No other name in sports yields simultaneous eye-rolls and compulsion.
Between the rehearsed celebratory antics and the habitual butt slapping, he’s sold more cheap, regurgitated, fiction than the soft-back suspense section at the airport. But his un-replicable playing style and sheer quarterbacking talent make him the most entertaining player since John Elway - the classic hero. Favre in many ways evolved into the anti-Elway.
First, Favre is self-caricaturizing. Perhaps it’s a product of narcissism, enabled by the media’s never ending exploitation of his image and consumers’ TMZ-style gluttony in the era of short attention span.
Blame it on John Madden, whose long-standing bromance with Favre became the signature bit of impressionist Frank Caliendo. From the every-man’s quarterback to prima donna, not even a lifetime’s guarantee of Wranglers will keep Favre from concocting another off-season soap opera.
Favre once again became victim to his own mythology. Sunday’s fateful third and 15 self-destruction ruined his chance at redeeming his legacy.
Nothing will epitomize his career better than Sunday’s fourth quarter.
First the gladiator - taking an epic beating from the Saints’ front seven, stepping into throws despite assured destruction.
Then, the drama - jumping into a lineman in a half-hearted attempt to recover Percy Harvin’s fumble with a bum ankle - his agony on the training table in perfect frame of Fox cameras as squeamish mothers around the world drew closer. “Will he make it back in?’
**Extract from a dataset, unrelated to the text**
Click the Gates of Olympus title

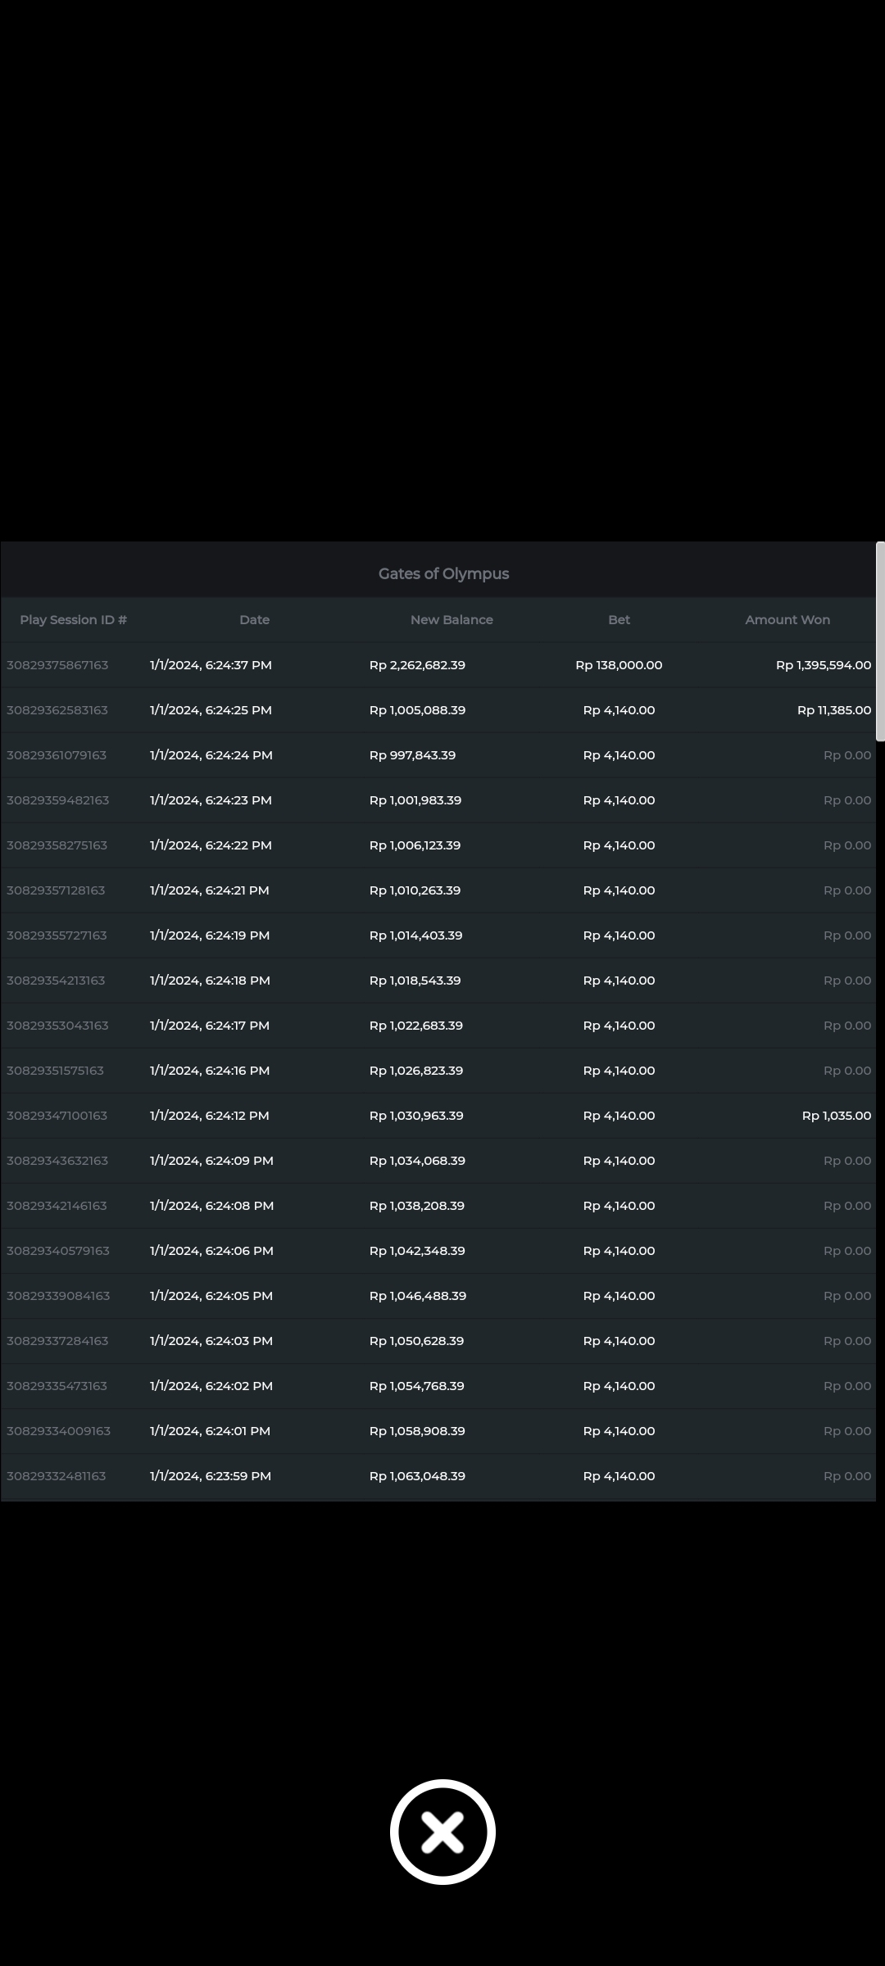(x=443, y=573)
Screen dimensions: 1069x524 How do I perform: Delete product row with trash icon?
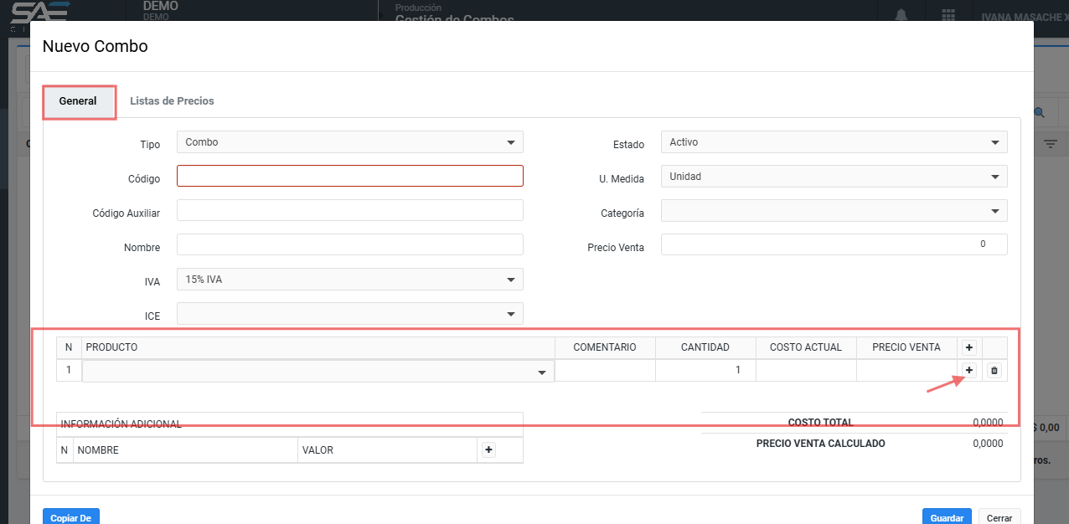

Whether that scene was embellished or not, his pain threshold cannot be questioned. He’s made every start since cell-phones were bigger than suitcases, a record more impressive qualitatively than quantitatively. He holds the greatest athlete endurance/toughness record outside of Lance Armstrong.
Signature throw - A no-window 20-yard completion to Sidney Rice to put his team in opponent’s territory with under two minutes.
And finally, the choke - the winning choice was too easy. Take the five yards in front of him, kick the field goal, and have a chance at riding into the sunset.
Was it simply a matter of scrambled survival instincts? Favre senselessly threw across his body. Elway ran.
After carrying his team for 15 seasons, Elway, at 37, sacrificed himself helicopter-style for a chance to get the monkey off his back.
Favre had his ring, he once had an entire state, so what did he come back to sacrifice his body for?
Here is why Favre, in the most important way, is the anti-Elway.
Favre’s desperation is rooted in an insatiable desire to reclaim his spot as Mr. Americana. At the moment of truth, Favre’s vain conquest comes to light with a senseless throw.
To the point of delirium, Favre’s decision-making has been excused throughout his career by referencing one of his monikers, be it ‘gunslinger’ or ‘river-boat gambler’.
Call it self-defeatism. Call him a martyr.
In 2008, Favre’s Jets were 8-3 with a chance at getting home field in the playoffs. Favre threw nine interceptions in the final five games, including three picks in the playoff-deciding finale.
He blamed it on a shoulder.
In Favre’s last game with the Packers in the 2007 playoffs he threw two picks, one deciding the game in overtime against the eventual champion New York Giants.
In three playoff losses in 2001, 2004 and 2005, Favre threw a combined 12 interceptions. Who can forget the lollipop interception he tossed on a potential game-winning drive in the playoff loss to the Eagles that featured Donovan McNabb converting on 4th and 36. Or the six interceptions he threw in the 2001 NFC Championship game.
These are not the performances befitting a legend but of a player defined by self-implosion.
Favre was once the playground QB with the boyish enthusiasm.
He had the single most impressive performance in NFL history, throwing for 400 yards and four touchdowns the day after his father died.
At 40 he had one of the best statistical regular seasons in NFL history. He won a Super Bowl, multiple MVPs and shattered every conceivable quarterback record.
For such an extensive list of accomplishments there will be so few to cherish them.
As Favre stood helplessly and alone on the sideline as the Saints moved in for the game-winner you could see his eyes well up.
It hit him.
Already exiled from the country’s finest football town where Packer fans would rather see him mounted next to a 12-point buck than recall the glory days, Favre came to the realization that because of his vain self-obsession he’s also alienated himself from his good name.